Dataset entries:
+ + + + + + +

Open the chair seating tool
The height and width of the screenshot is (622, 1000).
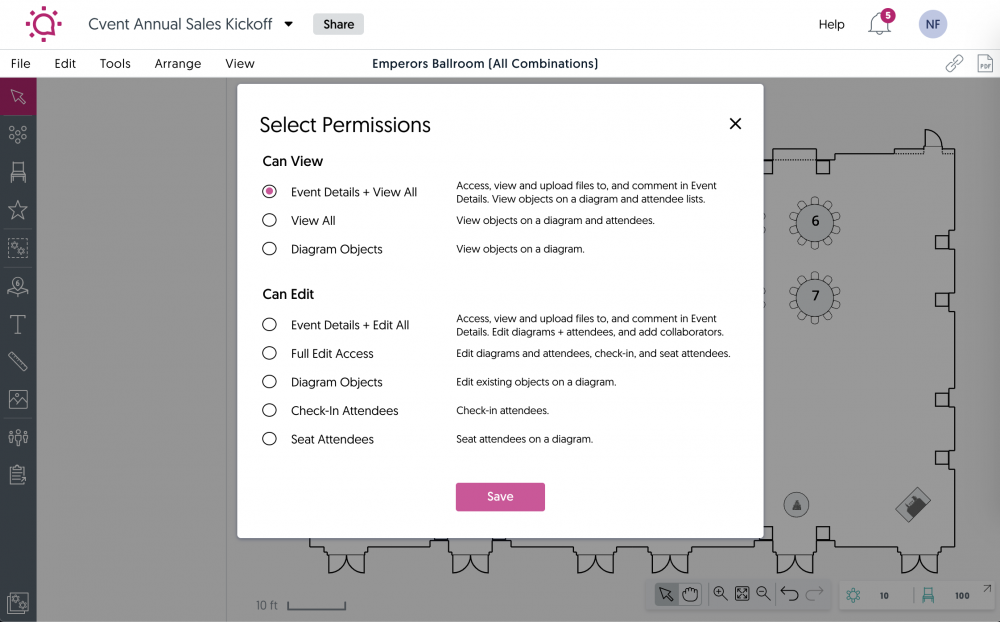click(x=18, y=172)
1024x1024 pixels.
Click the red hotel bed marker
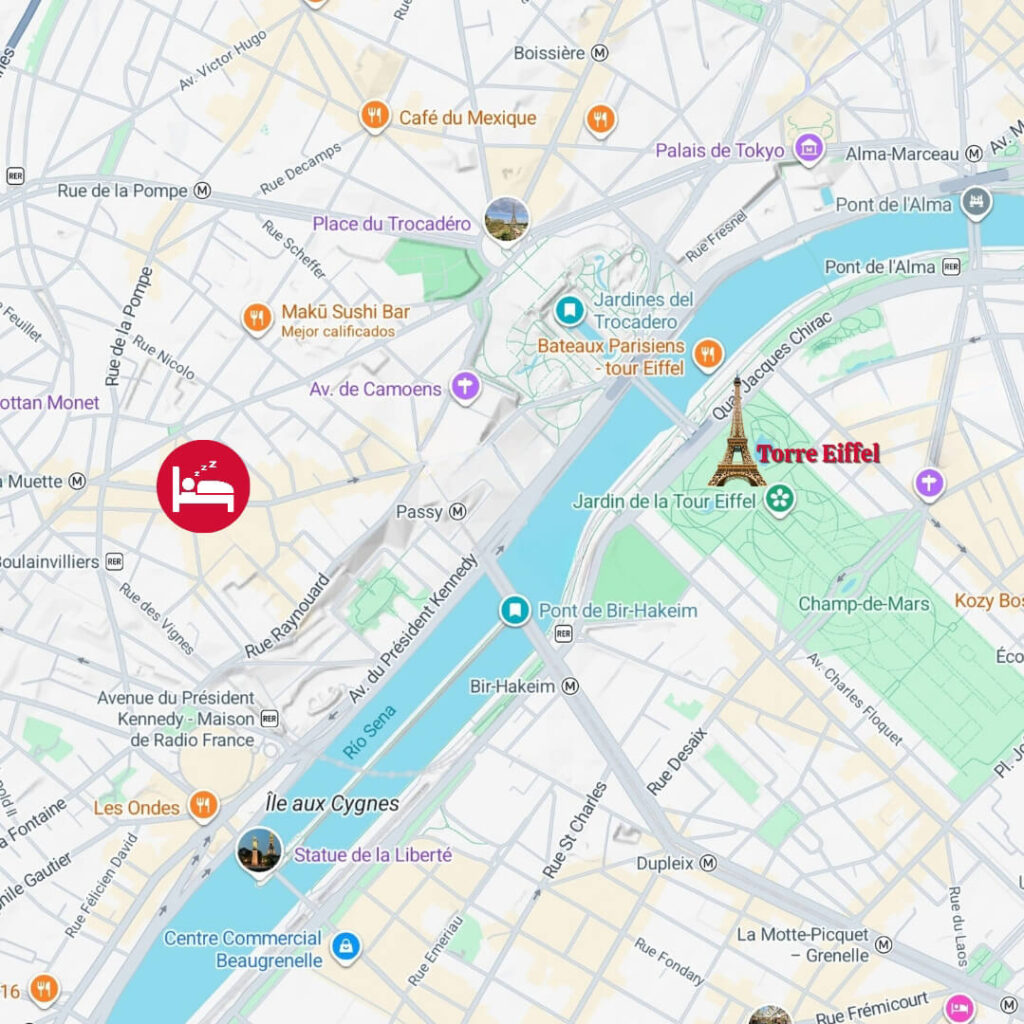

+ + + + + + +

What the exercise asks:
Retype the line containing "The height and" and each line after it through the last line of the entries above, exactly, with no pictures and nothing else.

Response to this exercise:
The height and width of the screenshot is (622, 1000).
click(x=18, y=172)
1024x1024 pixels.
Click the red hotel bed marker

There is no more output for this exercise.